La sal de la vida

La sal de la vida

Bajar por la carretera de Las Caletas -uno de los seis barrios de Fuencaliente junto a Los Canarios, Las Indias, Los Quemados, La Fajana y El Charco- equivale a adentrarse en un mundo de misterio y belleza que va marcando el cambio de colores. Al comienzo con los tonos verdes y ocres de los terrenos de viñas y la vegetación, por desgracia cada vez más invadida por el rabo de gato. Luego, con el marrón del malpaís y al final con el casi negro de las rocas volcánicas. Ya en la meta, el blanco de las salinas y al fondo el paisaje el azul, a menudo gris, de la mar. Una mar partida en dos: la del norte, bravía y siempre mecida por el viento y la del sur, mucho más mansa.

Con el aún recientemente activo Teneguía a la izquierda, la anhelada Fuentesanta al otro lado y de frente los dos faros, el viejo y el nuevo, también diferenciados por sus colores, aparecen las salinas, reclamo para propios y extraños.
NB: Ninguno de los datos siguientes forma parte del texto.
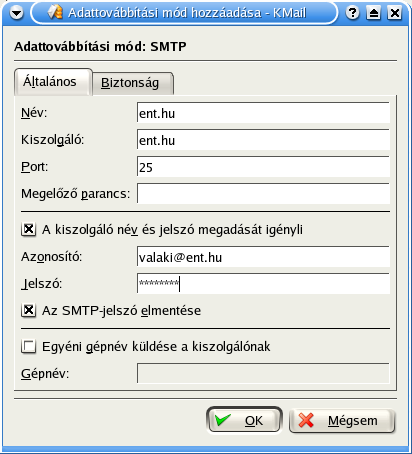Image resolution: width=412 pixels, height=454 pixels.
Task: Open the window menu arrow in title bar
Action: [16, 13]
Sitio de interés científico, espacio protegido desde 1994, pero, sobre todo, seña de identidad de un pueblo, Fuencaliente, y de una isla, La Palma.

Son siete hectáreas en la que, además de la producción de sal, habitan varias especies animales y vegetales. Sal marina de muy alta calidad sobre lavas basálticas. Así, desde sus inicios a finales de los años sesenta hasta hoy. El blanco y el negro, por lo tanto, se funden igual que la materia prima de la naturaleza y el trabajo humano.
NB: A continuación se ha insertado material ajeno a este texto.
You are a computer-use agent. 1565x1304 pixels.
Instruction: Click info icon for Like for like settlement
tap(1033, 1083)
La idea pionera de Fernando Hernández y el maestro salinero Luis Rodríguez, con Lanzarote como ejemplo, cuajó primero y se consolidó después. Actualmente es objeto de la visita al año de cientos de miles de turistas.

Las salinas de Fuencaliente encajan casi de manera perfecta en la idea del turismo que se pretende para la Isla Bonita con la curiosidad por el paisaje y la ciencia como grandes ejes.